▶ _Lesetext_
━━━━━━━━━━

Es beginnt bei der Root-Zone. Die Root-Server wissen, welche Nameserver für die TLDs zuständig sind. Die TLD-Server wissen, welche Nameserver für die einzelnen Domains zuständig sind. Jede Ebene signiert ihre Zone und veröffentlicht den DS-Record der Ebene darunter. So entsteht eine durchgehende Kette vom Root-KSK bis zu meiner Zone.
Will ein Angreifer dafür sorgen, dass www.kernel-error.org auf seinen Server zeigt, hat er zwei Möglichkeiten:
Er antwortet auf die Delegation-Anfrage mit seinem eigenen Nameserver.
Er antwortet mit gefälschter Absenderadresse schneller als der echte Server.
Mit DNSSEC kann der Resolver beide Angriffe erkennen — die gefälschte Antwort hat keine gültige Signatur.
DNSSEC in BIND aktivieren
Auf dem autoritativen Nameserver muss DNSSEC-Validierung aktiv sein. In modernen BIND-Versionen (ab 9.16) reicht im options-Block:
options {
dnssec-validation auto;
};
auto bedeutet, dass BIND den eingebauten Root-Trust-Anchor nutzt und diesen bei KSK-Rollovers automatisch aktualisiert (RFC 5011). Der alte dnssec-enable yes wurde in BIND 9.18 entfernt — DNSSEC ist seitdem immer aktiv.

━━━━━━━━━━

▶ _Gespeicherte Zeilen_
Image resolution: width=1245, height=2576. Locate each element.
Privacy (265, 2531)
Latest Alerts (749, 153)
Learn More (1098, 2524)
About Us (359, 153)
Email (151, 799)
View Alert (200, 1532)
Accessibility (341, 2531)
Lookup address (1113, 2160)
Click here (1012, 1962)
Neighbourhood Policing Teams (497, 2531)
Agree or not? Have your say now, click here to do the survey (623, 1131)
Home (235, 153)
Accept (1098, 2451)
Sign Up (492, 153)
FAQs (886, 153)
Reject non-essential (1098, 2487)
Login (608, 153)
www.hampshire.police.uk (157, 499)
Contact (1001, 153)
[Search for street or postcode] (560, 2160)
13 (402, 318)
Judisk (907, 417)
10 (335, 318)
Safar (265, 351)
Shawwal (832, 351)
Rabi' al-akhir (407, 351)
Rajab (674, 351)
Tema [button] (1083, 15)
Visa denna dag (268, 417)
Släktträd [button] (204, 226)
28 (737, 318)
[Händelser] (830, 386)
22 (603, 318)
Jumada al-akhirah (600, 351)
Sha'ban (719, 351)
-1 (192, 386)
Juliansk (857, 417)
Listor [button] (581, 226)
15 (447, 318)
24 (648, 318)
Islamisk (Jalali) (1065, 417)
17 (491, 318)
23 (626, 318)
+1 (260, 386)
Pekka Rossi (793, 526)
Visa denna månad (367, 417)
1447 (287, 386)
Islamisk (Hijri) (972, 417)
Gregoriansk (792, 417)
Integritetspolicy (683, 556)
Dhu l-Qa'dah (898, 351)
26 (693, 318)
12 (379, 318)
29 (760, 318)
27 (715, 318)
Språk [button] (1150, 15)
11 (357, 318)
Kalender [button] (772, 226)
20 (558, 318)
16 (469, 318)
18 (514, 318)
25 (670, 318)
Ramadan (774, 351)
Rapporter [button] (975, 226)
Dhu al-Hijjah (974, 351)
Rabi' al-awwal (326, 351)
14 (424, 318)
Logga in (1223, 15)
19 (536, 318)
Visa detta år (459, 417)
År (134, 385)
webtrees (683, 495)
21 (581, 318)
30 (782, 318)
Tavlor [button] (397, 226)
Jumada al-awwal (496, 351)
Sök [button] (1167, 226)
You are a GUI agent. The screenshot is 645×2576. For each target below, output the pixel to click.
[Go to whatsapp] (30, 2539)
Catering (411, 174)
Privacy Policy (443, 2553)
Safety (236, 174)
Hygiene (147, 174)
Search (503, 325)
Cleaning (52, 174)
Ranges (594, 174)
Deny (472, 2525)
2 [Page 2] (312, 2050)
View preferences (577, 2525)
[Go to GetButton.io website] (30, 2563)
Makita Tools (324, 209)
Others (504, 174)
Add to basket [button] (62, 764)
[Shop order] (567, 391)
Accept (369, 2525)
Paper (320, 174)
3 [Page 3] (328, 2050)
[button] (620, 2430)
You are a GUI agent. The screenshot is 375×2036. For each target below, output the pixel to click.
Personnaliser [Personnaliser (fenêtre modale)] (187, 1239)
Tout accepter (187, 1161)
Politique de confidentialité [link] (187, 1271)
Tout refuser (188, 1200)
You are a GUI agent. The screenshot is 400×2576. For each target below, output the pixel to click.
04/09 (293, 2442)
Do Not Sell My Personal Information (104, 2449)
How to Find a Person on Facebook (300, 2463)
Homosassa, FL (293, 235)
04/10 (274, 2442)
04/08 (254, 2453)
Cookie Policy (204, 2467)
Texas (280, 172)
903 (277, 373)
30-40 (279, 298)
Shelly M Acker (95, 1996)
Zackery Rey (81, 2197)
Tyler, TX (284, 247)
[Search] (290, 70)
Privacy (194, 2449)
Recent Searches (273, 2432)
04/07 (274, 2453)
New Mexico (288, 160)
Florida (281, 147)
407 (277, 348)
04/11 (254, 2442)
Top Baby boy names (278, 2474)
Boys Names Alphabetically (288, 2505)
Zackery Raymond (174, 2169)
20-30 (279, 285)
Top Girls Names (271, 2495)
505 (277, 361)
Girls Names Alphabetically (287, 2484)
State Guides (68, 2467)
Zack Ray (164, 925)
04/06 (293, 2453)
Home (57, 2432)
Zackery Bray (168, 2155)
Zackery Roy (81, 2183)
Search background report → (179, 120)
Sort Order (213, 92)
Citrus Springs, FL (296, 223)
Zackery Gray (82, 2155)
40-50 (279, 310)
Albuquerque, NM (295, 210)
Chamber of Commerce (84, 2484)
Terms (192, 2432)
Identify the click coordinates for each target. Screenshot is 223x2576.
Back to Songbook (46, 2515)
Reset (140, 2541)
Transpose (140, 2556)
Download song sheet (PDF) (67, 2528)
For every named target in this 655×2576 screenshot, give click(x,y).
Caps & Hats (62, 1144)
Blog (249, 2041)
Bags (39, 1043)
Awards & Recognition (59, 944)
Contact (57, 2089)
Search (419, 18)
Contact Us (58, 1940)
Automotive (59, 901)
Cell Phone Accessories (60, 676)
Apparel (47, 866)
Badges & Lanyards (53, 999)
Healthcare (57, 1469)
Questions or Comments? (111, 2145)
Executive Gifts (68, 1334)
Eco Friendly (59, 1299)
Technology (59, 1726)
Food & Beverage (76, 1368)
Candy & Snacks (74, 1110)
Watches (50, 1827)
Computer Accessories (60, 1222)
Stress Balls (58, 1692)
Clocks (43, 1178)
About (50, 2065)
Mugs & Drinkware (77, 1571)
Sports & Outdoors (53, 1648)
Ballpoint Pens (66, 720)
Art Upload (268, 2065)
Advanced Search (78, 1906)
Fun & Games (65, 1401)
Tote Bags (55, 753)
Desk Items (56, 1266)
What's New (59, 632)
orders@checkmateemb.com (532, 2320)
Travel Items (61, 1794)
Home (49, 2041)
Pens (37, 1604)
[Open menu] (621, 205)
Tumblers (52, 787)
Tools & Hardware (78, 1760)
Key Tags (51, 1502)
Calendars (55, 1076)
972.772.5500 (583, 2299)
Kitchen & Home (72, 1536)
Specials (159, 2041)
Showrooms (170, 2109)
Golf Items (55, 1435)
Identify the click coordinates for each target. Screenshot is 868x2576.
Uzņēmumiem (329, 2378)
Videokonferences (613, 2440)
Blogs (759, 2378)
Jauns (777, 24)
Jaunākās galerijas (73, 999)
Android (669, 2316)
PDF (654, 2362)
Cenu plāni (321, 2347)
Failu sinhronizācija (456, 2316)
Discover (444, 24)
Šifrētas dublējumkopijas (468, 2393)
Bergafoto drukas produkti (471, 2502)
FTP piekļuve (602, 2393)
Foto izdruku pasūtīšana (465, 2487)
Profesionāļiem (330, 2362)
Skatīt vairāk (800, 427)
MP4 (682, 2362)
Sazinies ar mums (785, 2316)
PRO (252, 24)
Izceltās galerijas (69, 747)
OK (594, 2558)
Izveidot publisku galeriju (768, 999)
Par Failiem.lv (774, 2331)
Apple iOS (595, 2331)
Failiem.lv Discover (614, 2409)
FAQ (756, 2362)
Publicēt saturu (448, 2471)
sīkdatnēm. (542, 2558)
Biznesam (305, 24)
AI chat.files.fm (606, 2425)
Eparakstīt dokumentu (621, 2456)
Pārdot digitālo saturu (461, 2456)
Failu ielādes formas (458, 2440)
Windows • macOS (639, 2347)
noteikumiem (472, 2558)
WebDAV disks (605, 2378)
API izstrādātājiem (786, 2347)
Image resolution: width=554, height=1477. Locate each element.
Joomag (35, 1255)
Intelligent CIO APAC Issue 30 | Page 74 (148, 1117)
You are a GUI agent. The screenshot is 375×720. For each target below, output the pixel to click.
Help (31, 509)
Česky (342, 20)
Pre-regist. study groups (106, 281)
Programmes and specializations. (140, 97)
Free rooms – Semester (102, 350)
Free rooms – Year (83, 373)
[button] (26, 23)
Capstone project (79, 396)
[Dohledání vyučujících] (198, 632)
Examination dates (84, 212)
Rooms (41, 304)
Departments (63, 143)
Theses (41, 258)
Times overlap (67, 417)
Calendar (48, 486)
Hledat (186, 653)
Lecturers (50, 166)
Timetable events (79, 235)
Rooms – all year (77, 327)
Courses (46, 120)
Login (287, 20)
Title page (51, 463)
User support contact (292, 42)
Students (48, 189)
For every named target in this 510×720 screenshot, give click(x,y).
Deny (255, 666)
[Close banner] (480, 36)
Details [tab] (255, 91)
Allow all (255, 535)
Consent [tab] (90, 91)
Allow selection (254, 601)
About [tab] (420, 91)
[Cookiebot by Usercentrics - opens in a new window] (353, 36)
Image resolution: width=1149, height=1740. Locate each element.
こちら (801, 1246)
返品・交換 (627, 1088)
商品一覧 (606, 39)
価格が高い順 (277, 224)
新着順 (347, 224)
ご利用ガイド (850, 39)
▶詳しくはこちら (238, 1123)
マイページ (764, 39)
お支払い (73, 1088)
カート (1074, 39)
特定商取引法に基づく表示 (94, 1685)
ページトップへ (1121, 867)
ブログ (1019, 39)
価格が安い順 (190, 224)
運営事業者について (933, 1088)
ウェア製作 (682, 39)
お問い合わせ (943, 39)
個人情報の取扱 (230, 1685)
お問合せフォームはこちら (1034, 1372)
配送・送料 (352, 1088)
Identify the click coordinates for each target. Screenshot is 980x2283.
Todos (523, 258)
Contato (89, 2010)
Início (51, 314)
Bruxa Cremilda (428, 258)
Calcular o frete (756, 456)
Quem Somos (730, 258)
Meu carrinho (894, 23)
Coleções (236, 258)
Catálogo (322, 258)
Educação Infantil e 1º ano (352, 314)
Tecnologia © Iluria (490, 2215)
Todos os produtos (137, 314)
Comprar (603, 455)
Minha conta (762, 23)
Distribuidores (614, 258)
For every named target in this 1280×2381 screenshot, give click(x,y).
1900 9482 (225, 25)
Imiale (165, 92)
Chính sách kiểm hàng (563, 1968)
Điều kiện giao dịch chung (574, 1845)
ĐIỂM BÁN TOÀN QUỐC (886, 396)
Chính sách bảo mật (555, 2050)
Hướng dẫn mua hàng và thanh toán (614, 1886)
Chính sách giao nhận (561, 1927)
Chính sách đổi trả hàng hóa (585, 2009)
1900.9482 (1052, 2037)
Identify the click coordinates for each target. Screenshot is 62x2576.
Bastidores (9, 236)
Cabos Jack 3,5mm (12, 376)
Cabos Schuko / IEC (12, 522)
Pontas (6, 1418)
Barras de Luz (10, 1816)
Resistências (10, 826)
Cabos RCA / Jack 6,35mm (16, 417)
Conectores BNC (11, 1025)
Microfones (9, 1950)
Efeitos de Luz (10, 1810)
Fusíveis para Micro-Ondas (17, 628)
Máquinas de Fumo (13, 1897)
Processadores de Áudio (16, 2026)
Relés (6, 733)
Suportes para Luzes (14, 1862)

━━━━━━━━━━

▶ _Aufgabenbeschreibung_
Schreibe den Lesetext zwischen „Will ein Angreifer“ und „keine gültige Signatur.“ einschließlich dieser beiden Stellen unverändert ab. Die Zeilen stammen aus einer anderen Quelle als der Lesetext.

▶ _Antwortfeld_
Will ein Angreifer dafür sorgen, dass www.kernel-error.org auf seinen Server zeigt, hat er zwei Möglichkeiten:
Er antwortet auf die Delegation-Anfrage mit seinem eigenen Nameserver.
Er antwortet mit gefälschter Absenderadresse schneller als der echte Server.
Mit DNSSEC kann der Resolver beide Angriffe erkennen — die gefälschte Antwort hat keine gültige Signatur.